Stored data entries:
::::

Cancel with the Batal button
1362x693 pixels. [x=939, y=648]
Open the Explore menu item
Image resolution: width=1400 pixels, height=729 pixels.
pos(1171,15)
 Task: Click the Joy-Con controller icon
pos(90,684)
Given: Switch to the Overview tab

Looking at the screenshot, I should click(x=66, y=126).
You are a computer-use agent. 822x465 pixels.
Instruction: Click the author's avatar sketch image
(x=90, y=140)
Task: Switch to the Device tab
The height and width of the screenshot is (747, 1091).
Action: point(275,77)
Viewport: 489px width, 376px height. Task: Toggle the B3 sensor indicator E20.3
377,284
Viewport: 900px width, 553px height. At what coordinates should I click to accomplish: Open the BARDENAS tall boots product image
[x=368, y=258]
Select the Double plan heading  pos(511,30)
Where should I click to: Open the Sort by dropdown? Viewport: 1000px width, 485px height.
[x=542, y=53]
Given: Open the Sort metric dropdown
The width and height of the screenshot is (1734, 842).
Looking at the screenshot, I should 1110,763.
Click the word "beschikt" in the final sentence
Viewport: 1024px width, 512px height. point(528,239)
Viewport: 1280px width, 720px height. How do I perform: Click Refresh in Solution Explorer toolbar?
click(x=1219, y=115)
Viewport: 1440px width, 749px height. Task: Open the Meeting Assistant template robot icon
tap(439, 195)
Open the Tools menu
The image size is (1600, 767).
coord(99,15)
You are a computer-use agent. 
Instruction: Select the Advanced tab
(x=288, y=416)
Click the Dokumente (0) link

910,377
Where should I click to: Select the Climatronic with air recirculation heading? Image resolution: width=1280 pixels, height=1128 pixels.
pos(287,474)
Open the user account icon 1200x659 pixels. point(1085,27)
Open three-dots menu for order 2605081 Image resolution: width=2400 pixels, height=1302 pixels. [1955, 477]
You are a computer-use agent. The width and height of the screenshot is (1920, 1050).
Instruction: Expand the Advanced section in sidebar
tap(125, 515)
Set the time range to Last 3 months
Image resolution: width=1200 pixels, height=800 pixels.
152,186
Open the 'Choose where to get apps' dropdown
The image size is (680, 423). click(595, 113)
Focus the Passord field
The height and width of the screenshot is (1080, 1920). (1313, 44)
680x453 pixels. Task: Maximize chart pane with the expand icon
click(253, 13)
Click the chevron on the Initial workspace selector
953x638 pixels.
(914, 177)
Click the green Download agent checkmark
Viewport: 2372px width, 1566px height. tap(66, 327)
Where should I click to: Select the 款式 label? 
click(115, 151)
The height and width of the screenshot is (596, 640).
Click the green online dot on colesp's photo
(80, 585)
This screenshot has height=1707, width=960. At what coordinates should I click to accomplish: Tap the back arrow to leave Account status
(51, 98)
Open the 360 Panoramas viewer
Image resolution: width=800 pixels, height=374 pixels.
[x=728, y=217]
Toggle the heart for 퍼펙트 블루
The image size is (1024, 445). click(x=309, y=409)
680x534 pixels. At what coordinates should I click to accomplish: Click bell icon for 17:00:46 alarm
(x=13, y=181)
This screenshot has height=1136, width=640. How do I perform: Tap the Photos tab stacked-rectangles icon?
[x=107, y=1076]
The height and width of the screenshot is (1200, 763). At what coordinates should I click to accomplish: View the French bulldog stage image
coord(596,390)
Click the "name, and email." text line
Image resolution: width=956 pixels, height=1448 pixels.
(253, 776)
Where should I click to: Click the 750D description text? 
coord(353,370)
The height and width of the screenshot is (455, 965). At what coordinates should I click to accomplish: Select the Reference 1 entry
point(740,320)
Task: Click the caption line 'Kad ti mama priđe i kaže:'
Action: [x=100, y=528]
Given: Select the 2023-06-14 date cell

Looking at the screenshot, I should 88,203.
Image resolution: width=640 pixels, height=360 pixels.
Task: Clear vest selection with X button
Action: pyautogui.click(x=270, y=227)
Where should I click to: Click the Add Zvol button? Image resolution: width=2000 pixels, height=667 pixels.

::::

Required action
Restate every record verbatim.

Result
Cancel with the Batal button
1362x693 pixels. [x=939, y=648]
Open the Explore menu item
Image resolution: width=1400 pixels, height=729 pixels.
pos(1171,15)
 Task: Click the Joy-Con controller icon
pos(90,684)
Given: Switch to the Overview tab

Looking at the screenshot, I should click(x=66, y=126).
You are a computer-use agent. 822x465 pixels.
Instruction: Click the author's avatar sketch image
(x=90, y=140)
Task: Switch to the Device tab
The height and width of the screenshot is (747, 1091).
Action: point(275,77)
Viewport: 489px width, 376px height. Task: Toggle the B3 sensor indicator E20.3
377,284
Viewport: 900px width, 553px height. At what coordinates should I click to accomplish: Open the BARDENAS tall boots product image
[x=368, y=258]
Select the Double plan heading  pos(511,30)
Where should I click to: Open the Sort by dropdown? Viewport: 1000px width, 485px height.
[x=542, y=53]
Given: Open the Sort metric dropdown
The width and height of the screenshot is (1734, 842).
Looking at the screenshot, I should 1110,763.
Click the word "beschikt" in the final sentence
Viewport: 1024px width, 512px height. point(528,239)
Viewport: 1280px width, 720px height. How do I perform: Click Refresh in Solution Explorer toolbar?
click(x=1219, y=115)
Viewport: 1440px width, 749px height. Task: Open the Meeting Assistant template robot icon
tap(439, 195)
Open the Tools menu
The image size is (1600, 767).
coord(99,15)
You are a computer-use agent. 
Instruction: Select the Advanced tab
(x=288, y=416)
Click the Dokumente (0) link

910,377
Where should I click to: Select the Climatronic with air recirculation heading? Image resolution: width=1280 pixels, height=1128 pixels.
pos(287,474)
Open the user account icon 1200x659 pixels. point(1085,27)
Open three-dots menu for order 2605081 Image resolution: width=2400 pixels, height=1302 pixels. [1955, 477]
You are a computer-use agent. The width and height of the screenshot is (1920, 1050).
Instruction: Expand the Advanced section in sidebar
tap(125, 515)
Set the time range to Last 3 months
Image resolution: width=1200 pixels, height=800 pixels.
152,186
Open the 'Choose where to get apps' dropdown
The image size is (680, 423). click(595, 113)
Focus the Passord field
The height and width of the screenshot is (1080, 1920). (1313, 44)
680x453 pixels. Task: Maximize chart pane with the expand icon
click(253, 13)
Click the chevron on the Initial workspace selector
953x638 pixels.
(914, 177)
Click the green Download agent checkmark
Viewport: 2372px width, 1566px height. tap(66, 327)
Where should I click to: Select the 款式 label? 
click(115, 151)
The height and width of the screenshot is (596, 640).
Click the green online dot on colesp's photo
(80, 585)
This screenshot has height=1707, width=960. At what coordinates should I click to accomplish: Tap the back arrow to leave Account status
(51, 98)
Open the 360 Panoramas viewer
Image resolution: width=800 pixels, height=374 pixels.
[x=728, y=217]
Toggle the heart for 퍼펙트 블루
The image size is (1024, 445). click(x=309, y=409)
680x534 pixels. At what coordinates should I click to accomplish: Click bell icon for 17:00:46 alarm
(x=13, y=181)
This screenshot has height=1136, width=640. How do I perform: Tap the Photos tab stacked-rectangles icon?
[x=107, y=1076]
The height and width of the screenshot is (1200, 763). At what coordinates should I click to accomplish: View the French bulldog stage image
coord(596,390)
Click the "name, and email." text line
Image resolution: width=956 pixels, height=1448 pixels.
(253, 776)
Where should I click to: Click the 750D description text? 
coord(353,370)
The height and width of the screenshot is (455, 965). At what coordinates should I click to accomplish: Select the Reference 1 entry
point(740,320)
Task: Click the caption line 'Kad ti mama priđe i kaže:'
Action: [x=100, y=528]
Given: Select the 2023-06-14 date cell

Looking at the screenshot, I should 88,203.
Image resolution: width=640 pixels, height=360 pixels.
Task: Clear vest selection with X button
Action: pyautogui.click(x=270, y=227)
Where should I click to: Click the Add Zvol button? Image resolution: width=2000 pixels, height=667 pixels.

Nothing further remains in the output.